The point is, huge logging operations can be an indicator of greed, or they can also be an appropriate response consistent with responsible land management.

According to Wikipedia, the pine beetle is native to North America. I gather the current outbreak started in the last decade. I traveled in the late 1980s, so the clear cutting I saw was not a response to the pine beetle infestation. Where there was no clear cutting, I only saw healthy trees.
 
According to Wikipedia, the pine beetle is native to North America. I gather the current outbreak started in the last decade. I traveled in the late 1980s, so the clear cutting I saw was not a response to the pine beetle infestation. Where there was no clear cutting, I only saw healthy trees.

OH! I learned something from that.. It was always reported for years as an emerging problem with "Japanese Pine Beetle." However apparently that's not the case:
http://www.for.gov.bc.ca/hfp/mountain_pine_beetle/faq.htm
http://www.mpb.cfs.nrcan.gc.ca/biology/introduction_e.html

Also, forestry practices in the 80's were not well thought out, and you saw the evidence. Since the Clayoquot Sound protests, they've tightened things up and try to replicate more natural patterns of forest growth and tree felling.

We overgrew the forests through fire fighting (thus making them susceptible to pine beetle) and then clear cut, causing erosion, loss of habitat, fugliness, etc. I think we're getting better at it - the 80's is a long time ago.

Here's a more modern operation:
[ame]http://www.youtube.com/watch?v=Uhb7XHUypJo[/ame]
 
Forestry is MUCH different than in the 80s.

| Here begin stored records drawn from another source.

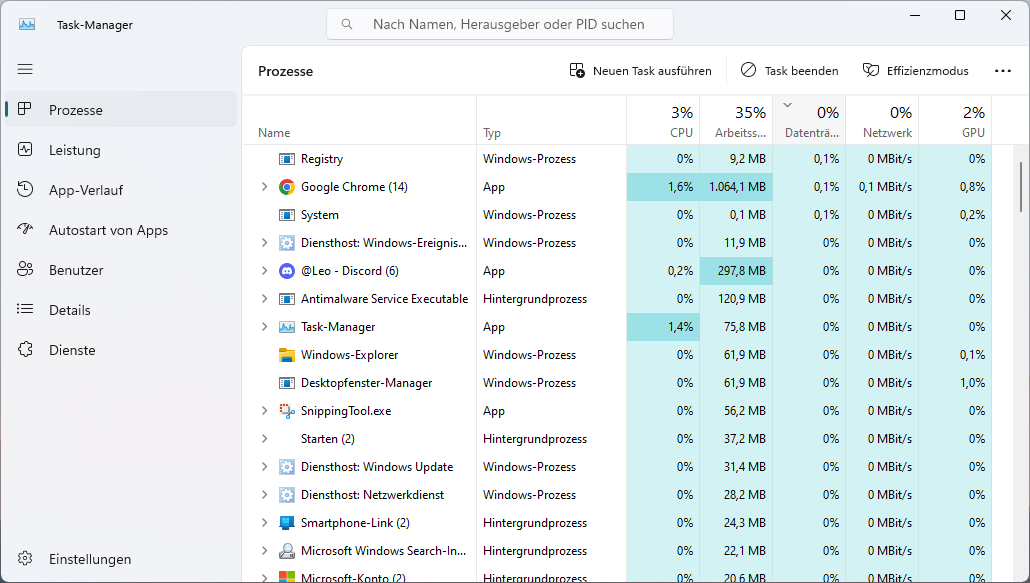Expand the Google Chrome process group
The height and width of the screenshot is (583, 1030).
click(264, 187)
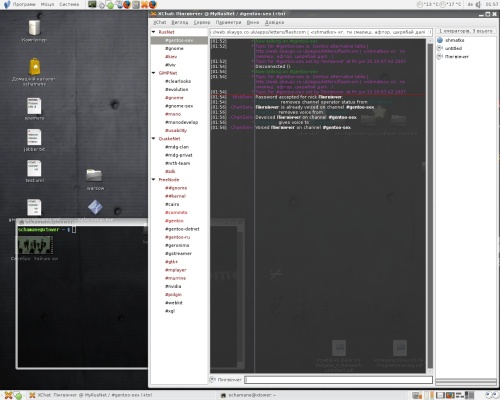Collapse the QuakeNet server tree
The image size is (500, 400).
[154, 139]
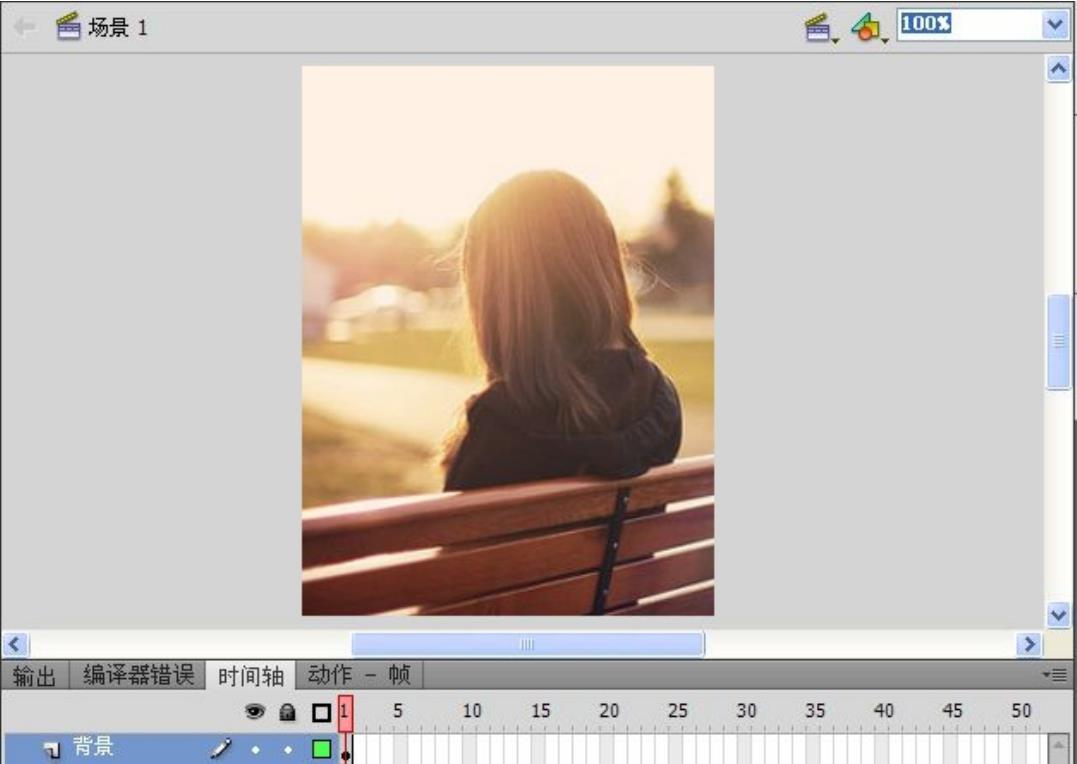1077x764 pixels.
Task: Click the back arrow beside 场景 1
Action: click(x=26, y=27)
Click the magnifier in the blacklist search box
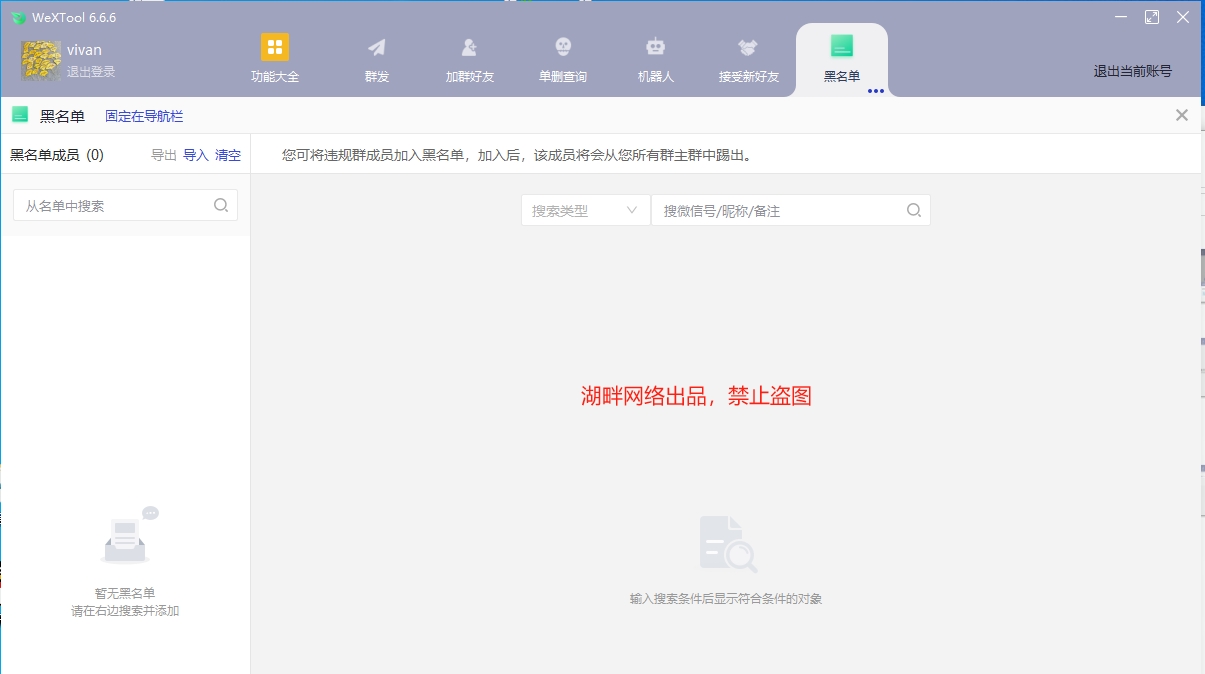Image resolution: width=1205 pixels, height=674 pixels. coord(220,204)
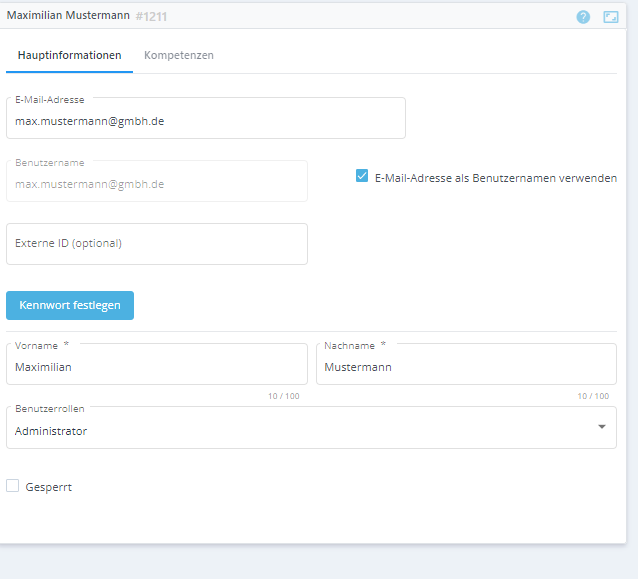Focus the Externe ID (optional) field
This screenshot has height=579, width=638.
click(x=157, y=243)
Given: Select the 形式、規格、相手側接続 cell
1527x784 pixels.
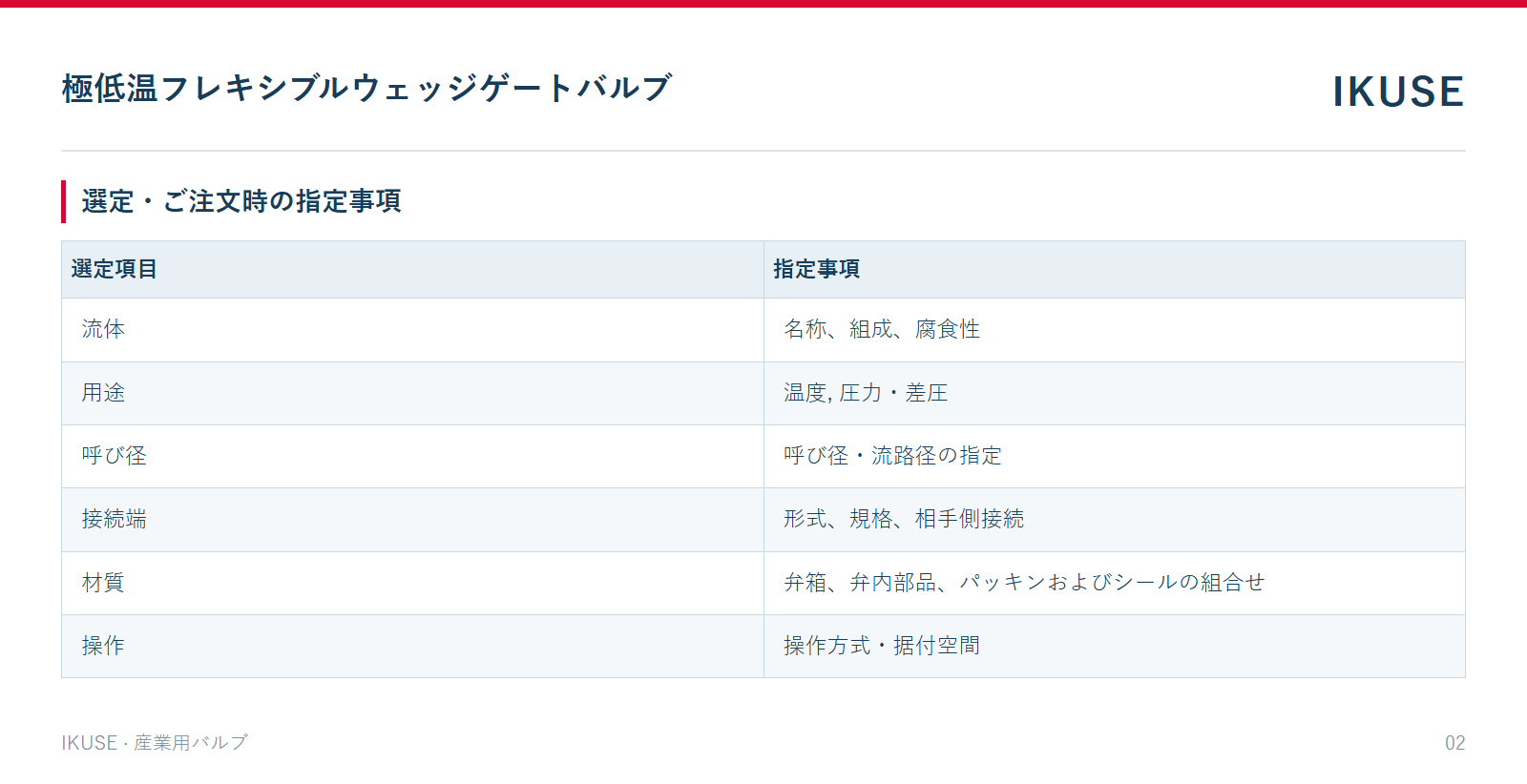Looking at the screenshot, I should [1115, 520].
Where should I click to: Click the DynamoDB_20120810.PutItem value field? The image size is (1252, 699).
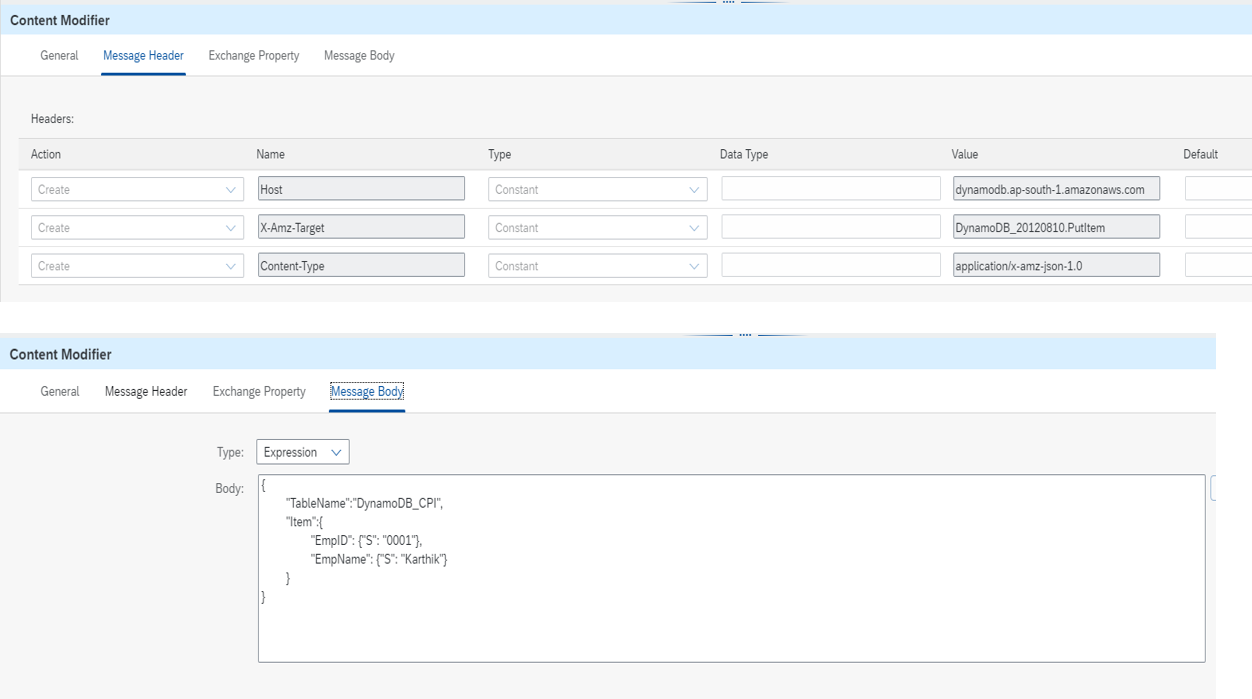(1056, 228)
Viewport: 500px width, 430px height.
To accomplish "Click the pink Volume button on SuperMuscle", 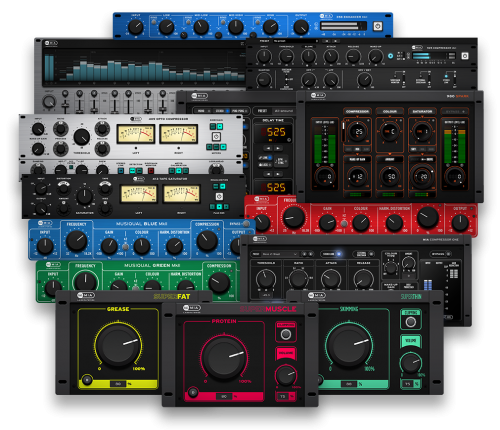I will tap(286, 353).

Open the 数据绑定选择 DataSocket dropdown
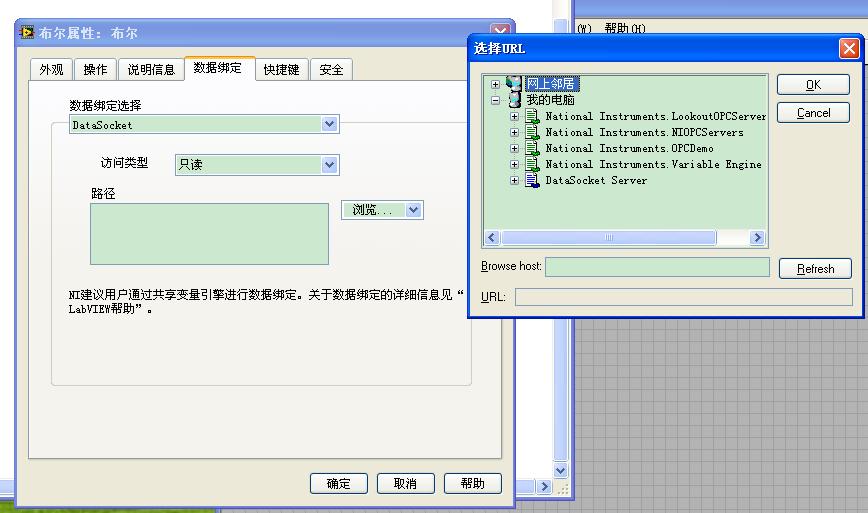[x=329, y=124]
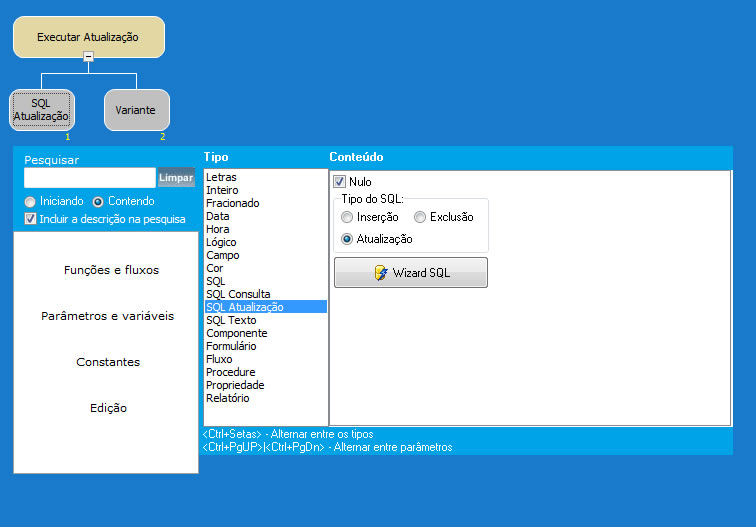Select the Iniciando search mode

click(30, 201)
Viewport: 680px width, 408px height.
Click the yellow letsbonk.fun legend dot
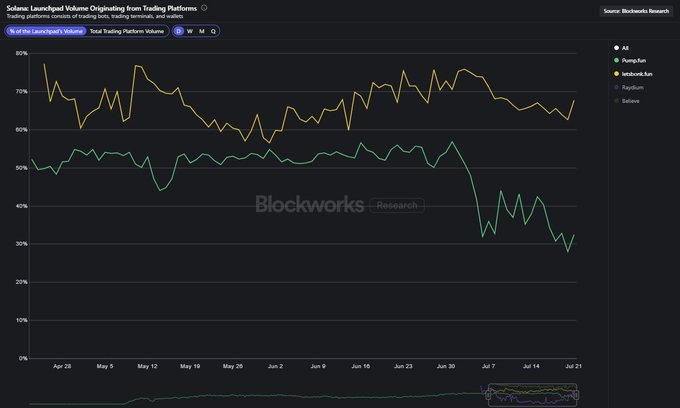click(615, 74)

Things that Oregon State University School of Forestry, arguably top in the nation, have been finding through research are getting implemented -- often with more opposition from bureaucrats screaming "We've always done it this way!" than from loggers.

The way has been paved by some private companies who have followed the OSU research and implemented findings they thought looked solid. I hunted a few years back in an area where a private company had gotten two 160-acre timber sales side by side. They'd left small clusters of trees, centered around excellent examples of the species, left strips of trees in the canyon bottoms, and left other strips of tree connected so the 320-acre area was sliced into eight different pieces, following the OSU conclusion that clear cuts should be no more than 40 acres. In the areas that were cut, they burned some patches and spread seeds of native meadow plants in a couple, chipped the "slash" (all the wood left behind after dragging out logs) and spread it, made a number of piles of slash, which serve as habitat for a variety of small critters, and left a few stretches where the slash just lay as it was, simulating blow-downs. These were all separated by replanted areas, some of which were planted in alder, vine maple, and other trees which normally spring up when a section of forest is planted, and the rest of which was planted in five different species of trees (Douglas fir, white fir, western hemlock, blue spruce, western red cedar). The planting was done with seedlings of different ages. All of that was derived from OSU Forestry research papers.

For the logging roads they came up with their own thing: instead of leaving a rough rock surface, most of it 3" crushed, they spread coarse river sand over it, just enough so some rock tips were still exposed. Then they seeded it with a mix of two native clovers, a couple of well-established imported clovers, vetch, lupine... and alfalfa.

Deer and elk like clover, but they love alfalfa.